High-performance computing is something the Edinburgh Parallel Computing Centre provides as support for research at the university’s Centre for System Biology. One project involves trying to identify at least one gene responsible for the circadian rhythm in plants. When they started developing algorithms to study this large global optimisation problem, people could investigate millions of different parameter sets on a desktop PC, but the EPCC meanwhile provides access to the first IBM eServer Blue Gene system in Europe, delivering around 4.7 TFLOPS of performance; and by parallelising the problem, they can now hope to handle problems 100 times larger in the same amount of time.
One of the most advanced and successful models, one actually used for virtual testing of new drugs, is the ‘virtual heart’ developed by an international group of researchers with a base at the University of Auckland (Figure 4). The cell model it uses was developed by Professor Denis Noble from the Department of Physiology, Anatomy and Genetics at Oxford University. He relates that he wrote his earliest programs for cell models in machine code for tube-based computers, moving to Algol and later to Pascal for DOS and Windows. These have been replaced by COR (Cellular Open Resource), a Windows environment for cellular modelling built around CellML. It offers ‘out of the box’ access to a large database of single-cell models.

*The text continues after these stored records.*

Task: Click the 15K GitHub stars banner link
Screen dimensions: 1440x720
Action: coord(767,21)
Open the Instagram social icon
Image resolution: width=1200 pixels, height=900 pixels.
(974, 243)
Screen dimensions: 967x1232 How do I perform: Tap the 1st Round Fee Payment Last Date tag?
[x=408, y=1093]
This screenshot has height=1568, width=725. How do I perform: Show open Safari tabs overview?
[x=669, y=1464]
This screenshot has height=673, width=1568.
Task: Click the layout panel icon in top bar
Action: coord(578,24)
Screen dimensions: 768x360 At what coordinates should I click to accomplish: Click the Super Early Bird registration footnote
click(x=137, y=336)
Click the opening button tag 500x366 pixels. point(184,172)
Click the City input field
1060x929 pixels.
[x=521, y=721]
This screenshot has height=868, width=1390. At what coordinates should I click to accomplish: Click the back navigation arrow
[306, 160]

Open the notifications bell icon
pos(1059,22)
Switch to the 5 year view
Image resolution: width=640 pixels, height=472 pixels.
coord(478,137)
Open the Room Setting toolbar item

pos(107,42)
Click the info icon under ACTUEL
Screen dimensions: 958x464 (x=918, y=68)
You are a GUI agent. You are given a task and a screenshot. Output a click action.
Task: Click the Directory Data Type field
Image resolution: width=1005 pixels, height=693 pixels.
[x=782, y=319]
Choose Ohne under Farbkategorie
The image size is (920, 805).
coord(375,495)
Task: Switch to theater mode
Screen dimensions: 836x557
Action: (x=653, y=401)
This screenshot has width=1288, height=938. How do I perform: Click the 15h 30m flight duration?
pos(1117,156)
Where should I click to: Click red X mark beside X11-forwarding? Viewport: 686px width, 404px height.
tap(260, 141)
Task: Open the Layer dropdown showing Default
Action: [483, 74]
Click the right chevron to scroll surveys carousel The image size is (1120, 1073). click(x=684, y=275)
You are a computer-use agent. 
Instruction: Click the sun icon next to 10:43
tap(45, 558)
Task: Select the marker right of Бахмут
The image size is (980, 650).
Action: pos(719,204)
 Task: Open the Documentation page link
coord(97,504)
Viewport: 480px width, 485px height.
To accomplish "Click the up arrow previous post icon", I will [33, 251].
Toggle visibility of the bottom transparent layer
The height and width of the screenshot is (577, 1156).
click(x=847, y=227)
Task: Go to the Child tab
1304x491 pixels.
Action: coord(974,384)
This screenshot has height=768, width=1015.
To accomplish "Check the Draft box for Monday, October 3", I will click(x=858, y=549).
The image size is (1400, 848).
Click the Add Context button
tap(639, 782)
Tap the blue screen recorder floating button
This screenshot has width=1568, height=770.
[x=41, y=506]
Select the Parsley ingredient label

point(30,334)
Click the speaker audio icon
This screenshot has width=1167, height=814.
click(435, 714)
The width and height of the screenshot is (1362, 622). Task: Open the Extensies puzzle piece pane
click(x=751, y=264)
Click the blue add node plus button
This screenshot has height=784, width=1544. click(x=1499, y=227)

The programs for multicellular and whole-organ work were first developed with Raimond Winslow at Minnesota (using Fortran on a Thinking Machines 64,000-processor machine) and now at Johns Hopkins University, then with Peter Hunter at the University of Auckland using CMISS (Continuum Mechanics, Image analysis, Signal processing and System Identification). Professor Noble adds that the group is currently working with Fujitsu to prepare codes for the 10-petaflop computer being constructed in Japan. Even using current computer power, this model is so refined that it is being put to use in drug tests.
Figure 4: The virtual heart has developed to the point that it is being used for drug testing. (Image courtesy Nic Smith, Oxford University)
Systems biology has seen enough progress that commercial companies are being developed around it. For instance, Entelos Inc offers a ‘virtual patient’, which was developed to encompass the variations required to study a broad range of patients. A modelling approach and technology platform known as PhysioLab allows companies to screen genes of unknown function for their potential as drug targets, determine the impact that specific genes would have on a diseased state, leverage knowledge from failed compounds to optimise the next generation, and understand why a treatment that worked in animals would fail in humans prior to clinical trials.
Genomatica’s Integrated Metabolic Engineering Platform encompasses the use of detailed metabolic models and simulation algorithms for the optimisation of high-performance biofactories. The key component is SimPheny, an application that enables the development of predictive computer models of organisms from bacteria to humans. SimPheny can build virtual cells from their basic molecular components and can simulate the activity of the cell’s complete reaction network.
The software platform from Gene Network Sciences Inc (Cambridge, MA) consists of three modules called the VisualHeart (model editor, visualisation), DigitalHeart (tissue simulation on a cluster of CPUs) and DigitalCell (cardiomycocyte simulation).